[Prof. Templeton]

Dave walked into Sue’s office. “So, I’ve collected all the secret Santa gifts for the office party, how do you plan on distributing them?”, he asked.

Sue replied, “We’ll just have every one of the nine people in the office reach in randomly and take a gift. Simple.”

“Um, won’t there be a chance that someone will get their original gift? I mean they all look about the same size and everyone used the same wrapping paper that was in the break-room. You can’t tell one gift from another.”

“Come on, Dave. I think there is a high probability that no one will receive their original gift”

What is the probability that no one receives their own gift?

A little while later Dave came back into Sue’s office. “The two guys from the mail-room want to come to the party also. They heard about the secret Santa thing, so they wrapped their gifts and I took them and put them with all the others. Now there are eleven gifts that all look the same. Does that change the probability of someone not getting their own gift?

What is the probability that no one receives their own gift now that two additional people are added?

[Guest]

The formula for finding the probability of any one person out of n selecting their own gift is p = (1-1/n)^(n-1). The reason the exponent is n-1 rather than n is that when the next to last person selects, the selection is fixed (i.e. each person has a gift assigned to them). The last person has no choice because only one gift is left. For 9, this formula gives 0.38974. For eleven, the probability is .38554. And it does indeed converge to 1/e for n approaching infinity.

[Guest]

The formula for finding the probability of any one person out of n selecting their own gift is p = (1-1/n)^(n-1).

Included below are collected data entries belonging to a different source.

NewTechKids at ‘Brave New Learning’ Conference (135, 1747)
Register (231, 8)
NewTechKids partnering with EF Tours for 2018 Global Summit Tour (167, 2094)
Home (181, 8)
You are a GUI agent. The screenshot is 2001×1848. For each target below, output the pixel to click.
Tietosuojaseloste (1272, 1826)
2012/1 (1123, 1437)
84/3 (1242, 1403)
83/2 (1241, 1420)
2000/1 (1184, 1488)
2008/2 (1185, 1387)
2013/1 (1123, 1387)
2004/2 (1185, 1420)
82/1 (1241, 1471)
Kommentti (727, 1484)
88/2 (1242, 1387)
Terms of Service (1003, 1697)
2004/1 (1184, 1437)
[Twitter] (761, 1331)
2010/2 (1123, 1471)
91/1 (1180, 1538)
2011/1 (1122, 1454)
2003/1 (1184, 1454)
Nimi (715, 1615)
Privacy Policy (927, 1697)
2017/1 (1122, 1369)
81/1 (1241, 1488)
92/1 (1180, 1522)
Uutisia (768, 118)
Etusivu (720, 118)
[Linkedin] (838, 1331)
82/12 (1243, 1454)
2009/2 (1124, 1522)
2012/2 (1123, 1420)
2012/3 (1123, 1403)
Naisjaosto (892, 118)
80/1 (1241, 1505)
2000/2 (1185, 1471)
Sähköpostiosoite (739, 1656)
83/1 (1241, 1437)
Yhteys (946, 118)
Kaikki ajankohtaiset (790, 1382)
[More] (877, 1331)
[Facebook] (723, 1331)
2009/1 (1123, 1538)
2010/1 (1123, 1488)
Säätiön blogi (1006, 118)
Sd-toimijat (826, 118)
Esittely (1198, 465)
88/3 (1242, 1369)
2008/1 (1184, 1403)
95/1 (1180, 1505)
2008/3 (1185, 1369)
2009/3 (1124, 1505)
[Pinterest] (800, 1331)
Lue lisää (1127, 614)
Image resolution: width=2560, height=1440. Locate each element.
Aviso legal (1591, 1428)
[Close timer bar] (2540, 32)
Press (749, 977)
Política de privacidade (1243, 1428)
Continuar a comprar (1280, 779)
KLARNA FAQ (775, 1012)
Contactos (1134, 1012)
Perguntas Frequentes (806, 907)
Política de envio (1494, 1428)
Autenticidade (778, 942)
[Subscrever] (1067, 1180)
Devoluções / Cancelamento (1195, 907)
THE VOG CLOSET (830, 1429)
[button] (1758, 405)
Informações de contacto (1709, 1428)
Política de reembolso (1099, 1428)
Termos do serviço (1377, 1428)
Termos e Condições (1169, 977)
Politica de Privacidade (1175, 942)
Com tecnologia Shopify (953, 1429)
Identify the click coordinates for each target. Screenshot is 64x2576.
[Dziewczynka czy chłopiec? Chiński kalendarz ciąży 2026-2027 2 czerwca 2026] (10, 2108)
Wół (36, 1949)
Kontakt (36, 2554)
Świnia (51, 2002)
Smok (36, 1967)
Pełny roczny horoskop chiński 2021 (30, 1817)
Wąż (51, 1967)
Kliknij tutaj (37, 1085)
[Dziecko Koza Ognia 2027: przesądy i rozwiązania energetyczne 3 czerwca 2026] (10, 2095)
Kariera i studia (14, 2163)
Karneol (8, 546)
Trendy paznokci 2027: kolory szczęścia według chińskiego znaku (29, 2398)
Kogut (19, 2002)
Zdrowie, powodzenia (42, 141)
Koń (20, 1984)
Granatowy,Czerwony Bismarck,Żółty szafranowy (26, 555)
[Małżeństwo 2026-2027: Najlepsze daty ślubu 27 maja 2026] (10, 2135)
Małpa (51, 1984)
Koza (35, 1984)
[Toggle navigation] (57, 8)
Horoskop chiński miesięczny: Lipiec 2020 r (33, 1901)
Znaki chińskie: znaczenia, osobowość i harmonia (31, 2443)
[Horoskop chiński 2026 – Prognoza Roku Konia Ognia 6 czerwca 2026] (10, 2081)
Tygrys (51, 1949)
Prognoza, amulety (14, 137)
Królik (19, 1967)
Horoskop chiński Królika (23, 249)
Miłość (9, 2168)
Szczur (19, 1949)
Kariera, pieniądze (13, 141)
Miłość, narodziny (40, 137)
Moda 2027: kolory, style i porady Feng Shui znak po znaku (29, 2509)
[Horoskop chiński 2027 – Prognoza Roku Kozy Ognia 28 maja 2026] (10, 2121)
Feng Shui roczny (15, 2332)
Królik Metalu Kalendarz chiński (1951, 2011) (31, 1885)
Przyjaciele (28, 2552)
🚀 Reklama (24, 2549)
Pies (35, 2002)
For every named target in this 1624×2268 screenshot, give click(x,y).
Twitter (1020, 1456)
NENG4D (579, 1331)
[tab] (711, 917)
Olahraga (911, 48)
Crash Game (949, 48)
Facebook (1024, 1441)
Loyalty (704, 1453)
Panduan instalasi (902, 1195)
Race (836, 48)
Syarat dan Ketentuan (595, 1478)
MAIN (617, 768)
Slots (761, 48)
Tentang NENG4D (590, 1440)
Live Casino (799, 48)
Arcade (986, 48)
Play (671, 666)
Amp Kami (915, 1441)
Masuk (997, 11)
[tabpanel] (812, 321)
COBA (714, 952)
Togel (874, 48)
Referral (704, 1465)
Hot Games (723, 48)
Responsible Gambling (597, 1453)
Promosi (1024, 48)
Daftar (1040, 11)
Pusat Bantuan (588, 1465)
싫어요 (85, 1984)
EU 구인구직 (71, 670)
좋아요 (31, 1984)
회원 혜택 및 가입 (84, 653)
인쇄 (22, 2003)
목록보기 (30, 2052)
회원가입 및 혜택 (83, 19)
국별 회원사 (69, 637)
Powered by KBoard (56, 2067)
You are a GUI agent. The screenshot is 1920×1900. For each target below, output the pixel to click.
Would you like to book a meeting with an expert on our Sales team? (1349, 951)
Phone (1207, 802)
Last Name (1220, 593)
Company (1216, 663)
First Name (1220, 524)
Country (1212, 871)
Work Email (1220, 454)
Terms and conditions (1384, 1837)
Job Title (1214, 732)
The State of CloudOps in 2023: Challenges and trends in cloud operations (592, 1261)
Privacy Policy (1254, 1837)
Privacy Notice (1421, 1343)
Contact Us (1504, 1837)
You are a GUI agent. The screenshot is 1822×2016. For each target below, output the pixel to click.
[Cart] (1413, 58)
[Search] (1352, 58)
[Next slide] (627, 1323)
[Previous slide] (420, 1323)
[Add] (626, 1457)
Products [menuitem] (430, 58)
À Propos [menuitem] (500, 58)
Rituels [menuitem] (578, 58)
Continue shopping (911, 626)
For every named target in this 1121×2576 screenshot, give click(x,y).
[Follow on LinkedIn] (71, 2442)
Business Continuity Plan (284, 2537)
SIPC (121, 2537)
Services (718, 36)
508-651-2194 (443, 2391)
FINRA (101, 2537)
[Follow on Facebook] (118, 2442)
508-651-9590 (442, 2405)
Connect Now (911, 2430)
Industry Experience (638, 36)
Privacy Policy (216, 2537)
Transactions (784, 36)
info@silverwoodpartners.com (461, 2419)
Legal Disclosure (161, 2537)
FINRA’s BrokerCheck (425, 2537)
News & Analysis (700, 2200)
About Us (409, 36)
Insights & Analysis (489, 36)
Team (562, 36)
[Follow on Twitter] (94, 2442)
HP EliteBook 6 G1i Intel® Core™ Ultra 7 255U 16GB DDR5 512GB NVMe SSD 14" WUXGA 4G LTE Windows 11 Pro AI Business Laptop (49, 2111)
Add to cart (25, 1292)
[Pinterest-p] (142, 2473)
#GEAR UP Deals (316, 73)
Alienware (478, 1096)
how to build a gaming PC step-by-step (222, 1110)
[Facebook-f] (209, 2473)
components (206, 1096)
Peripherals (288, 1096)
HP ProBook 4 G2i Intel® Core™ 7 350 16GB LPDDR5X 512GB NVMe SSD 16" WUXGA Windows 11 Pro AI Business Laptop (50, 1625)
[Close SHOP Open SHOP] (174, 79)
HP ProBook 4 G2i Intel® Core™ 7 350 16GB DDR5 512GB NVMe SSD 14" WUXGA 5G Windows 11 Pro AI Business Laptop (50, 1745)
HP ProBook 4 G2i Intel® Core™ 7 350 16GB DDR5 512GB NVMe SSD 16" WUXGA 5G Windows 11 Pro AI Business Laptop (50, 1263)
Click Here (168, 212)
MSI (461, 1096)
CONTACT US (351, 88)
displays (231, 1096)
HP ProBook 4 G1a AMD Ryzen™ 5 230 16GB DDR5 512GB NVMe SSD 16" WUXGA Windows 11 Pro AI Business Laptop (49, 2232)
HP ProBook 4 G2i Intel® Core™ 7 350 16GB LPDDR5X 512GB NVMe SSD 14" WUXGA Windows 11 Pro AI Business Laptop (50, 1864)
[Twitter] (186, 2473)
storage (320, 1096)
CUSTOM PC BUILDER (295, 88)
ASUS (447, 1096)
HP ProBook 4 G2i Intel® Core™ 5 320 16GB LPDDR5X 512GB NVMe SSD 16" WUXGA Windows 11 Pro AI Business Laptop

The reason the exponent is n-1 rather than n is that when the next to last person selects, the selection is fixed (i.e. each person has a gift assigned to them). The last person has no choice because only one gift is left. For 9, this formula gives 0.38974. For eleven, the probability is .38554. And it does indeed converge to 1/e for n approaching infinity.

Not quite. Your solution does not account for the possibility that your gift has already been selected by the time your turn comes. Agree that it converges to 1-1/e as n->/infty, but I think you'll find the actual solution is slightly more... er, deranged.

[Guest]

The way I see it is that we have the question: What is the probability that someone will chose his or her own gift, given that no others ahead have chosen that gift. If that is correct we can notate it

P(A and B)= P(A)*P(B|A) or The probability of one choosing a gift and it's their own = the probability of one choosing a gift given that they choose their own.

9/9 *9/9 = 64/64=1

The probability that one will chose his or her own gift is 1

11/11*11/11=111/111=1

The probability that one will chose his or her own gift when 2 more people and gifts are added is still 1

oohh I hope I'm right, I just finished a stats class

[Guest]

The way I see it is that we have the question: What is the probability that someone will chose his or her own gift, given that no others ahead have chosen that gift. If that is correct we can notate it

P(A and B)= P(A)*P(B|A) or The probability of one choosing a gift and it's their own = the probability of one choosing a gift given that they choose their own.

9/9 *9/9 = 64/64=1

The probability that one will chose his or her own gift is 1

11/11*11/11=111/111=1

The probability that one will chose his or her own gift when 2 more people and gifts are added is still 1

oohh I hope I'm right, I just finished a stats class

Sara- if you just finished stats class then my first advice is always think through the logic of your answer to see if makes any sense... if you've got 9 gifts in a sack and pull one out, there is NO WAY the probability of it being your own is 1 (100%). Just imagine yourself making the choice and having to bet your life (or paycheck) that you're going to pull your gift! Given that, your calculation approach can't be correct so you should revisit your approach. Also note that the assumption "given no others ahead have chosen that gift" is a key part of the problem in calculating the probability since odds are good that someone pulls yours before you get to go if you are at the end of the list.